When I say "pretty good stuff", don't automatically think funny. Funny is good. Provocative is better. (remember that you can click the image to enlarge)
???...Never, EVER, give up your height advantage...
You want cool? This motherfucker wrote the book on cool...and I mean that...
He may have aged into a nutcase, but when he was on, he was the best. He was so cool, when he unzipped his pants the furnace kicked on.
This electric motorcycle will go 140 mph, which is 14x faster than I feel safe on a motorcycle.
This is rum under a microscope...I don't know which of these colors makes you take off your panties...but I would guess the lime green dildo shape on the left...
I'm thinking about pimping my ride and here are the two choices I've boiled it down to...
There are crowd-raftings like this all over the world at most major events. I've seen several. It looks like fun...
This was done with countless Rubik Cubes...
One of my very own...
Virginity notwithstanding, free wine has a powerful allure...

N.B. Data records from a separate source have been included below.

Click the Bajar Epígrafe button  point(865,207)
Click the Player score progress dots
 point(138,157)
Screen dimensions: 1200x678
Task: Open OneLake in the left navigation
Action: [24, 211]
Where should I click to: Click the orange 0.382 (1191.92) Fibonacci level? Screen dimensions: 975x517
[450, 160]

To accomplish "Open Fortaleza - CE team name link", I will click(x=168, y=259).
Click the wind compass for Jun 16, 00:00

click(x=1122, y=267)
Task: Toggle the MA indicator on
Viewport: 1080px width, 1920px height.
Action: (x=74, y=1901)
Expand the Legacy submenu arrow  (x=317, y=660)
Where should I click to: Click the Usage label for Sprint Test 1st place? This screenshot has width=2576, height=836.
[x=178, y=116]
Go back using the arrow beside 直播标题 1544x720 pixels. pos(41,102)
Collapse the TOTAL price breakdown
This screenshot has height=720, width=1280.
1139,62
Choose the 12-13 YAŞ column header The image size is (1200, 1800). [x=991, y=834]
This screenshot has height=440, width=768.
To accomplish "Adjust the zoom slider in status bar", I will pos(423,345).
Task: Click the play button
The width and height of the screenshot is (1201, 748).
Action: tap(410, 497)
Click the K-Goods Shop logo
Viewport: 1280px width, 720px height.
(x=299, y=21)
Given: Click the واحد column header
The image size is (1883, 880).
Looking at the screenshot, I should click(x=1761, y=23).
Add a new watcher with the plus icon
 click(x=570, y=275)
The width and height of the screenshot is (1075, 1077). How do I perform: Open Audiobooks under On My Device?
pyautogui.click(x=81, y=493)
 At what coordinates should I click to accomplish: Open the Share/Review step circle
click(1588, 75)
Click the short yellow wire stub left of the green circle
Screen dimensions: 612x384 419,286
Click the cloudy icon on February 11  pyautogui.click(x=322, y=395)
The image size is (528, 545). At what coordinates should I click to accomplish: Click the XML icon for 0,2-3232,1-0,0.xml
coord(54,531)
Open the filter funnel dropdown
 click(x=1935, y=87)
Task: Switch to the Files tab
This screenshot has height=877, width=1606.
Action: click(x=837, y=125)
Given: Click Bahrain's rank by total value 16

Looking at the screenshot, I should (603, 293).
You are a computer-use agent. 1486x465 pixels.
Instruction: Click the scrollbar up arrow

My own opinion is, if the son of god had just kept giving away free wine to anyone who wanted it, then we would have long ago had a one world religion.
Cure a leper? (yawn)
Raise some dead guy nobody ever heard of? (who cares)
Free catering for every party I ever want to throw for the rest of my life? SIGN MY ASS UP!!!! And when I got to heaven, don't hand me a fucking harp. I want a cardboard box of Chardonnay with a fucking spigot. And it needs to be about as big as the Sears Tower and there needs to be a little button on the side that reads AUTO-FUCKING-MATIC REFILL.